BEGIN DATA FOR REVIEW

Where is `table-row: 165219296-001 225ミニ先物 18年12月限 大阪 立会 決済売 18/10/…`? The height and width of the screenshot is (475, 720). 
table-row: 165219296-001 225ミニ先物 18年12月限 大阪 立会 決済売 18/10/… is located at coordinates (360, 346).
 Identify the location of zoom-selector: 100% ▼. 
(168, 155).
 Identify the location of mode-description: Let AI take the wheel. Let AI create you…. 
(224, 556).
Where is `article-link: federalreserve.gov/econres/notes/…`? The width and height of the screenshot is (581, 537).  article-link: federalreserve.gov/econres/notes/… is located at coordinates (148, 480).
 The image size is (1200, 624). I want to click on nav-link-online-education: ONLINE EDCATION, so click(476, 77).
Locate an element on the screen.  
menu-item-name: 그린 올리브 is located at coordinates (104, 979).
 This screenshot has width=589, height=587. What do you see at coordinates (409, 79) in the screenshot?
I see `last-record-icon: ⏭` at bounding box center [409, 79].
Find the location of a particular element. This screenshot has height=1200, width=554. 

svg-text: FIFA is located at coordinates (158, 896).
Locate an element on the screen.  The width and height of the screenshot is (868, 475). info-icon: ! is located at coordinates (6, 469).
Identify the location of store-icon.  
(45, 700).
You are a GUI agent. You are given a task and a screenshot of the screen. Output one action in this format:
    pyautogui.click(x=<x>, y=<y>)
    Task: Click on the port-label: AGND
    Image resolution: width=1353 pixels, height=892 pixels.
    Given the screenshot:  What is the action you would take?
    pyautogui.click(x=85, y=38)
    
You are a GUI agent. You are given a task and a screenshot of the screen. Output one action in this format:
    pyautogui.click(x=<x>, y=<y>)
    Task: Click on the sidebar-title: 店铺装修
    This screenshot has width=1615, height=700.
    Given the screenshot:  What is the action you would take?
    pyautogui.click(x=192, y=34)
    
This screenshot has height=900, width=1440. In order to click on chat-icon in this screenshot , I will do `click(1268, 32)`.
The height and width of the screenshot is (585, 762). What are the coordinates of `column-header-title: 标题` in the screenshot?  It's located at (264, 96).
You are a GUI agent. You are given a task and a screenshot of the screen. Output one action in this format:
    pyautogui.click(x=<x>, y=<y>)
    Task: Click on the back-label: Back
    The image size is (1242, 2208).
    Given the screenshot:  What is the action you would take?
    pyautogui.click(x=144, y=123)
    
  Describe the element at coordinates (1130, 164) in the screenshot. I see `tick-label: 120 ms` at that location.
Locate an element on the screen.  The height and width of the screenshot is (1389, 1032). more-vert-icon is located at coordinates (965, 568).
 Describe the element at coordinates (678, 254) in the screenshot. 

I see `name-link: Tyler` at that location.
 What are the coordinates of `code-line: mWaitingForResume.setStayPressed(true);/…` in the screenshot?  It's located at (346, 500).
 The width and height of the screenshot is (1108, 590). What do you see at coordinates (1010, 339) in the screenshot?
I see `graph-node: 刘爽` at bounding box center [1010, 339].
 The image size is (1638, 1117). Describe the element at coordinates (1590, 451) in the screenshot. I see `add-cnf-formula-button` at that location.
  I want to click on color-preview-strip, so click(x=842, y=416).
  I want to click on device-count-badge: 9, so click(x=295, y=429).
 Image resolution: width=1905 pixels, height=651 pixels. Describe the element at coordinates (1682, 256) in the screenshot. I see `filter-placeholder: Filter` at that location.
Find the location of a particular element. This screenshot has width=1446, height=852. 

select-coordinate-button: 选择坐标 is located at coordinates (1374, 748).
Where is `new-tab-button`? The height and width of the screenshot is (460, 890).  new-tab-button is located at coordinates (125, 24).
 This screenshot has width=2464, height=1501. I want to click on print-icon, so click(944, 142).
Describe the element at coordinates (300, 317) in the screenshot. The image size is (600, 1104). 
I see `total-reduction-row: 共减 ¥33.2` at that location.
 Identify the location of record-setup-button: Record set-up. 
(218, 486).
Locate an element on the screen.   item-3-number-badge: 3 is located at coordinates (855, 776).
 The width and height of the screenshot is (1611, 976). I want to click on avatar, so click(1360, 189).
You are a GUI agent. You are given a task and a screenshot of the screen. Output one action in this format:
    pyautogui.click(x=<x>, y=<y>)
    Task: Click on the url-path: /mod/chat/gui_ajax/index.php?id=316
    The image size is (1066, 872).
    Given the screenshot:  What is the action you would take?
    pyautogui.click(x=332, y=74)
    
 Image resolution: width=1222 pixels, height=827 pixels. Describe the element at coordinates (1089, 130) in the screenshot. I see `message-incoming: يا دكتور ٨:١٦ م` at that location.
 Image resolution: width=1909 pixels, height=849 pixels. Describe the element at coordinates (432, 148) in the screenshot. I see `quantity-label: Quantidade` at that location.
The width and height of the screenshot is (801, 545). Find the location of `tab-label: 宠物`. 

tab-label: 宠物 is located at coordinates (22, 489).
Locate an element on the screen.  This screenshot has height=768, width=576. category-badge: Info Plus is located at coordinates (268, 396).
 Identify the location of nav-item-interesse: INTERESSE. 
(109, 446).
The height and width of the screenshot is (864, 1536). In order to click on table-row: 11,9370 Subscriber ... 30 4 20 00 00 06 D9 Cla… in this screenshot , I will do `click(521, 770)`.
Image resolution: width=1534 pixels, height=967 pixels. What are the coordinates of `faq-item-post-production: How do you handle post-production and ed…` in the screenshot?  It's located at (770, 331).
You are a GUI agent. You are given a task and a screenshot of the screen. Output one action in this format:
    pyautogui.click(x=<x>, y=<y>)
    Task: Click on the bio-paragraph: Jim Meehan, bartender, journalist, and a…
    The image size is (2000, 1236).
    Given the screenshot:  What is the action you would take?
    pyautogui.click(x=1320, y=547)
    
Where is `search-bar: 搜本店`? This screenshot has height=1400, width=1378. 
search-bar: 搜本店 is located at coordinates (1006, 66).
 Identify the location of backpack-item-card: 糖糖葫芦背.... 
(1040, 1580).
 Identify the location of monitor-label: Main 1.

END DATA FOR REVIEW

## WORK REQUEST
Can you copy the records verbatim from the line with "Identify the location of nav-item-interesse: INTERESSE." to the line with "(1040, 1580).", both lines included?

## COMPLETED EXERCISE
 Identify the location of nav-item-interesse: INTERESSE. 
(109, 446).
The height and width of the screenshot is (864, 1536). In order to click on table-row: 11,9370 Subscriber ... 30 4 20 00 00 06 D9 Cla… in this screenshot , I will do `click(521, 770)`.
Image resolution: width=1534 pixels, height=967 pixels. What are the coordinates of `faq-item-post-production: How do you handle post-production and ed…` in the screenshot?  It's located at (770, 331).
You are a GUI agent. You are given a task and a screenshot of the screen. Output one action in this format:
    pyautogui.click(x=<x>, y=<y>)
    Task: Click on the bio-paragraph: Jim Meehan, bartender, journalist, and a…
    The image size is (2000, 1236).
    Given the screenshot:  What is the action you would take?
    pyautogui.click(x=1320, y=547)
    
Where is `search-bar: 搜本店`? This screenshot has height=1400, width=1378. 
search-bar: 搜本店 is located at coordinates (1006, 66).
 Identify the location of backpack-item-card: 糖糖葫芦背.... 
(1040, 1580).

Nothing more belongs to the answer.